**Exercise objective:** Rewrite the succession planning text from "A timetable to" up to and including "the tax payable.", putting "schedule" wherever "timetable" appears.

===== Quoted passage

More than half of Uk business are family owned and many of those are small businesses. Less than half of these family owned or small businesses have a written and up-to-date succession plan in place.

Normally business owners and managers focus on short or medium term goals which tend to relate to financial performance and growth, staffing strategies and business development. Thinking about how the business may transfer both in terms of ownership and management in the future, is not usually incorporated into the strategic business plan.

But succession planning should be documented in every business plan and then reviewed regularly, at least once every year.

It can give business owners and managers confidence and reassurance. When the time comes to implement the succession plan, or if there is an unexpected event which accelerates the implementation of the succession plan, the business is best placed to succeed and to achieve its specific goals and objectives.

Here are some important issues for businesses in the context of succession planning:

• Identifying and planning for the next business owner(s) and manager(s)

• Getting the tax right

• Preparing and reviewing ‘emergency’ legal documents

Identifying and planning

For many family businesses this may be obvious. Children may be ideally placed to become the next business owner and perhaps also manager. For other small businesses, the next business owner may be a third party as a result of a sale, or managers as a result of a management buy-out.

Where particular individuals are identified to succeed, it is essential to consider their future role in the business, and whether they possess the necessary skills and expertise, the maturity and, perhaps most importantly, the drive and commitment to fulfil that role. A common mistake is to assume that they will fulfil exactly the same role as their predecessor given that every individual has different strengths and weaknesses.

New business owners are not always the best new managers. They may need support, experience and/or training. They may also need a strong and established management team consisting of family and non-family members. Involving new owners at an early stage in business planning, seeking their opinion and appreciating their input may ensure that they gain a knowledge and understanding of the business and also are encouraged and given confidence.

A timetable to implement the succession plan should be agreed, documented and reviewed. The transfer could take effect over a period of months or years which has the benefits of continuity and testing the new owners’ readiness to take responsibility.

Getting the tax right

There are usually UK tax implications, particularly capital gains tax (CGT) and inheritance tax (IHT) implications when the ownership of a business is transferred. It is always advisable to take professional advice early and more than two years before any transfer to minimise the tax payable.

A gift or sale of a business during the owner’s lifetime will trigger a potential CGT liability. In certain circumstances it is possible to ‘holdover’ (defer) the liability at that time by claiming holdover relief. In other cases it may be a good idea to claim entrepreneurs’ relief and pay CGT at the lower rate of 10%.

==========
===== Data provided

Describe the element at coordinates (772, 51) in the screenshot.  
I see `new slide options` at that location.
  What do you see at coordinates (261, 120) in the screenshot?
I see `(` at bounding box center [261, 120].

==========

**Answer:**
A schedule to implement the succession plan should be agreed, documented and reviewed. The transfer could take effect over a period of months or years which has the benefits of continuity and testing the new owners’ readiness to take responsibility.

Getting the tax right

There are usually UK tax implications, particularly capital gains tax (CGT) and inheritance tax (IHT) implications when the ownership of a business is transferred. It is always advisable to take professional advice early and more than two years before any transfer to minimise the tax payable.